Not all TV shows are lucky enough to have over ten years of brilliantly written and highly regarded source material to pull characters and stories from. Yet, while the latest season of The Walking Dead relied almost exclusively on its comic book counterpart, AMC's flagship show has always been one to revamp, re-imagine, or sometimes just outright ignore the material it's based on.
Which is probably for the best, because the TV series doesn't exactly have the best track record when it comes to translating the greatest moments from the page to the screen. While we've had some brilliant scenes successfully make the jump - both The Governor's "kill them all!" assault on the prison and Bob's manic cries of "tainted meat" come to mind - a good chunk of them have fallen completely flat.

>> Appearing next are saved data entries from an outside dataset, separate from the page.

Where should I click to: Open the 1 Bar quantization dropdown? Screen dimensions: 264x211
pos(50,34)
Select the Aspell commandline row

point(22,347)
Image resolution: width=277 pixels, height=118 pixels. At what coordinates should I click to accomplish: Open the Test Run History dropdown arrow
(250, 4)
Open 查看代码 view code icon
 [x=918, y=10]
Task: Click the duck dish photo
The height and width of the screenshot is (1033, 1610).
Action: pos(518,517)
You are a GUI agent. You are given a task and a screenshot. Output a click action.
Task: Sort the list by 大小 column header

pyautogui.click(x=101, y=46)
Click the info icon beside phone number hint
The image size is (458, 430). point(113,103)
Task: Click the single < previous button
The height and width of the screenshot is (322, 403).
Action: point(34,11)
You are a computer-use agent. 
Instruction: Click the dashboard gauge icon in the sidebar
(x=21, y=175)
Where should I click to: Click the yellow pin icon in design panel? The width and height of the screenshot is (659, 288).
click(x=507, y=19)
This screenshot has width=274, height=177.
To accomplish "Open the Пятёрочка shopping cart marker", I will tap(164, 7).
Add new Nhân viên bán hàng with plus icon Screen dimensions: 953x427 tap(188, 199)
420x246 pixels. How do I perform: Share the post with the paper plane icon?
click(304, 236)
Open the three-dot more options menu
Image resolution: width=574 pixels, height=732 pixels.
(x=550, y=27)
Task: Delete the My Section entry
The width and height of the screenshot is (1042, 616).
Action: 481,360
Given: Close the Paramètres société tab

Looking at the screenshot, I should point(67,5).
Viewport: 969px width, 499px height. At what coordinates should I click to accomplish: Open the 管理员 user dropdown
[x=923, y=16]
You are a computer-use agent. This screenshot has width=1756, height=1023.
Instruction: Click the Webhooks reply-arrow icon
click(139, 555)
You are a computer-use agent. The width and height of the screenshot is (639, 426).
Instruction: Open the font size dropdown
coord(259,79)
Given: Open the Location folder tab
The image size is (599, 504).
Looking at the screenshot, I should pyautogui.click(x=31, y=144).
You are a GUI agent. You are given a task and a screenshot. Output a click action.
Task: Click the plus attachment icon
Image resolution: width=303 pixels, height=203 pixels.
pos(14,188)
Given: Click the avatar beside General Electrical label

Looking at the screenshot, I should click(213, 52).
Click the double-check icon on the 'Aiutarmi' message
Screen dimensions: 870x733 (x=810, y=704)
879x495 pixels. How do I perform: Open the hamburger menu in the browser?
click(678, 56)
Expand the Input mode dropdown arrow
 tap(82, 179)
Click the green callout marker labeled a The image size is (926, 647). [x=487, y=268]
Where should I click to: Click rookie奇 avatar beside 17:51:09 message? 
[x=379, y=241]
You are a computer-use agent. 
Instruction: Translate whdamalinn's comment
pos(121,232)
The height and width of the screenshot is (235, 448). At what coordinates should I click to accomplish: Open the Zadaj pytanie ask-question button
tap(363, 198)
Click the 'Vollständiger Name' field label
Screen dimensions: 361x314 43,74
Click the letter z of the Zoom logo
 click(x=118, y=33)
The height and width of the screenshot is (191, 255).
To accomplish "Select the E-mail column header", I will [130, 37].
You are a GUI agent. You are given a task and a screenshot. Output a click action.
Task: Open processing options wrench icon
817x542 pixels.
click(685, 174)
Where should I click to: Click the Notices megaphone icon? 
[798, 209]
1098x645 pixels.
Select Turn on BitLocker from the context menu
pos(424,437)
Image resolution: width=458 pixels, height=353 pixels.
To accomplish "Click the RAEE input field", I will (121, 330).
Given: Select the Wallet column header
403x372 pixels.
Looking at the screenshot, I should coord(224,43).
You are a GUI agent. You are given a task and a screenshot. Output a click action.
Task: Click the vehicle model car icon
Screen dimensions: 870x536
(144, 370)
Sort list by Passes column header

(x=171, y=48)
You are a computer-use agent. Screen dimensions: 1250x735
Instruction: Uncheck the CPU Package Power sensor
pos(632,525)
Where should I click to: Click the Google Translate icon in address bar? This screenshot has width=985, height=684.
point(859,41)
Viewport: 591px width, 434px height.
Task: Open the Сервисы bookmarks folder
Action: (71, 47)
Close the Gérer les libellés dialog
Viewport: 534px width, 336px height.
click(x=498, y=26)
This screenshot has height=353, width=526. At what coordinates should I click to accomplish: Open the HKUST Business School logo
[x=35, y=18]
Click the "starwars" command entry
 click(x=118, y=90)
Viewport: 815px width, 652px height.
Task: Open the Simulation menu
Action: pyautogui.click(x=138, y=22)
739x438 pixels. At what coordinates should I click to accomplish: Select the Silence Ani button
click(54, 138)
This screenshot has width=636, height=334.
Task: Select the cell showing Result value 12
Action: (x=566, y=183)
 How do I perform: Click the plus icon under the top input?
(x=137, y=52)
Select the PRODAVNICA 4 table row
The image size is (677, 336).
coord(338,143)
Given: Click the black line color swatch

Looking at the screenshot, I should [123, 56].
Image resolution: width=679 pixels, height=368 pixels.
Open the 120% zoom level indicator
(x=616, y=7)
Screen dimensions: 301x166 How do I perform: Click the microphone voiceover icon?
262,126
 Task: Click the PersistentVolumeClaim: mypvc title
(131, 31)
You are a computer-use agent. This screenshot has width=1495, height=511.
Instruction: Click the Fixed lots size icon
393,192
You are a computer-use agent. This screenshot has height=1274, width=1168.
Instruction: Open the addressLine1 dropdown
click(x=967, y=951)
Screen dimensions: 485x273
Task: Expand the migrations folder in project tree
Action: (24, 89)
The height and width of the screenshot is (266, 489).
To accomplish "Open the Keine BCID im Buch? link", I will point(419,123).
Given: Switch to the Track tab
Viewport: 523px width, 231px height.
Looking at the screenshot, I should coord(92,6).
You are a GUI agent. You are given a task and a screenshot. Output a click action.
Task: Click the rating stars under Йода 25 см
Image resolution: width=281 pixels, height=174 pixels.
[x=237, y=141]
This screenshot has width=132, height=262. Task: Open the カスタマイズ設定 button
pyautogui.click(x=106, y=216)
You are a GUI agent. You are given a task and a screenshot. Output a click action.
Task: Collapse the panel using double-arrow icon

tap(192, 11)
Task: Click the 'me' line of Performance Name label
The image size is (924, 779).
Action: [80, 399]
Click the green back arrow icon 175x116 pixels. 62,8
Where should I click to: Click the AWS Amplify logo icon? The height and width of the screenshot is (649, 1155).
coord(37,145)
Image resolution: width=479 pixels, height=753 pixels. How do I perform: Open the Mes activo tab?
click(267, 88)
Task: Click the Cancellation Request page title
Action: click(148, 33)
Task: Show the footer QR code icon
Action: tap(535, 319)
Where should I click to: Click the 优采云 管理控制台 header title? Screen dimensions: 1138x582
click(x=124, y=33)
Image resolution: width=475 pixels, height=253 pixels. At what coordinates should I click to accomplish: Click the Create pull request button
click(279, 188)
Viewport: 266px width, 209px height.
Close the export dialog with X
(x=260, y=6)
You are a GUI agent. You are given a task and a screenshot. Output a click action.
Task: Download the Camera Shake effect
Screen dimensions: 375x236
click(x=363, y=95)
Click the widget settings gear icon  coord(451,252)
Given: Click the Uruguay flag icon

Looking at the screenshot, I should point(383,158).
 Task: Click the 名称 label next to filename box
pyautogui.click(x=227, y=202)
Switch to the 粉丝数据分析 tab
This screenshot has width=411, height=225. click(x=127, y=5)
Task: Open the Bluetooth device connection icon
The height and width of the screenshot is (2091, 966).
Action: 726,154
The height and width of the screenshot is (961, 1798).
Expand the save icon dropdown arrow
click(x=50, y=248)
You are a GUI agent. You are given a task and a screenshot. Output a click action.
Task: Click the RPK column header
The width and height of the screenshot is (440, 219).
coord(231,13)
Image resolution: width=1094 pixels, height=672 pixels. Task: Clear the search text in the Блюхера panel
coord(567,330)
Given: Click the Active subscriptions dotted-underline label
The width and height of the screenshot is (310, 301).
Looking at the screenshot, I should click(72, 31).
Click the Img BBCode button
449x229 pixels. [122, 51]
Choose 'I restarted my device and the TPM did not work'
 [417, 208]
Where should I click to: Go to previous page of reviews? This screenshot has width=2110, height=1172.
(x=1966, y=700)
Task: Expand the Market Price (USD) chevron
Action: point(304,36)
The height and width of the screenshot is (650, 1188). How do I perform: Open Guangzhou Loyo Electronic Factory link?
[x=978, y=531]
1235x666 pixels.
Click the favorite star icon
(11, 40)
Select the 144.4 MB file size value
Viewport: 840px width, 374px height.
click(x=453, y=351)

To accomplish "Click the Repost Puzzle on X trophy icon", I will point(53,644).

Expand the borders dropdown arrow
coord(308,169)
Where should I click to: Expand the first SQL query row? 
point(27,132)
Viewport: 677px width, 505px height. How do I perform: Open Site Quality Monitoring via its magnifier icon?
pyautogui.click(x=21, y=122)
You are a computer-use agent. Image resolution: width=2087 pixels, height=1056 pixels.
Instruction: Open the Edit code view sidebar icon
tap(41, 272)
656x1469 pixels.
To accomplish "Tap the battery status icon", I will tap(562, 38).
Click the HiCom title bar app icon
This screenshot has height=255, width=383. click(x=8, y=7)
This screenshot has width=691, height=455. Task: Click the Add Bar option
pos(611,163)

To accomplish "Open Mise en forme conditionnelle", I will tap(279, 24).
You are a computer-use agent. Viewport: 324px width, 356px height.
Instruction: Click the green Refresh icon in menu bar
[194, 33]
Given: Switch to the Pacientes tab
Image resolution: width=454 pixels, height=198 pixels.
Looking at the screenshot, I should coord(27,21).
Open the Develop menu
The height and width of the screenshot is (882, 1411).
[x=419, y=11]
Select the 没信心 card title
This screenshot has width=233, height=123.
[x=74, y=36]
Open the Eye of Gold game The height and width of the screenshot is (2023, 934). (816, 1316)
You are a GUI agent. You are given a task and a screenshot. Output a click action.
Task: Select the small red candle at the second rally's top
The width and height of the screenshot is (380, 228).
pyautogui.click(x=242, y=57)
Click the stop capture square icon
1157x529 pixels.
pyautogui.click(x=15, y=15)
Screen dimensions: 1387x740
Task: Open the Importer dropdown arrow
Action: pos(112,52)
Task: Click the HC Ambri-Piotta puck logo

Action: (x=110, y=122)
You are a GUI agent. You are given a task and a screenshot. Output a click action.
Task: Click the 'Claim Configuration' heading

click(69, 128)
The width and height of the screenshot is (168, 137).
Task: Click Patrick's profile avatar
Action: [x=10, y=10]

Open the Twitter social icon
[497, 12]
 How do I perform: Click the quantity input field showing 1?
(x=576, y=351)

In some cases it's completely baffling how they managed to mess it up. While sometimes changes in context or characters in the show can impact the power of an adapted comic scene, more often than not the programme manages to botch the landing even when it's a straight translation. Unfortunately for us viewers, it's meant that many of what should have been The Walking Dead's most iconic moments ended up as nothing more than butchered scenes that lacked the bite that made their comic counterparts so memorable. Needless to say, spoilers for both comics and TV series.
9. The Wolves Vs. The Scavengers
In the comic books, The Scavengers were the first human threat that Rick's group encountered inside the Alexandria safe-zone. Showing up at their doorstep, the leader of the small group, Derek, barked to be let in while our heroes naturally refused. Ready to take Alexandria by force, Derek and The Scavengers take aim at Rick but are quickly thwarted as Andrea takes them all out from a nearby sniper tower. It's a cool moment, and it serves to show just how battle-hardened Rick and his group have become by this point.
While The Wolves in the show aren't a direct adaptation of the characters, they do adopt the same role as their comic book counterparts. However, while the TV show makes these villains a little more menacing (in this version they actually do breach the walls and manage to kill a few nameless Alexandrians), they're simply nowhere near as integral to the plot.
Because in the comics, it's the gun-fight with The Scavengers that draws the horde of zombies to Alexandria later on. This is different to the show where it's actually Rick's dumb plan that results in the walkers finding their way into the safe-zone, which only made the group look incapable of dealing with their new responsibilities as leaders of the town.
As a result, the original version feels like more of a natural progression from story to story, and while alive The Scavengers weren't really a threat, their death brought about more carnage and destruction than they could have ever imagined.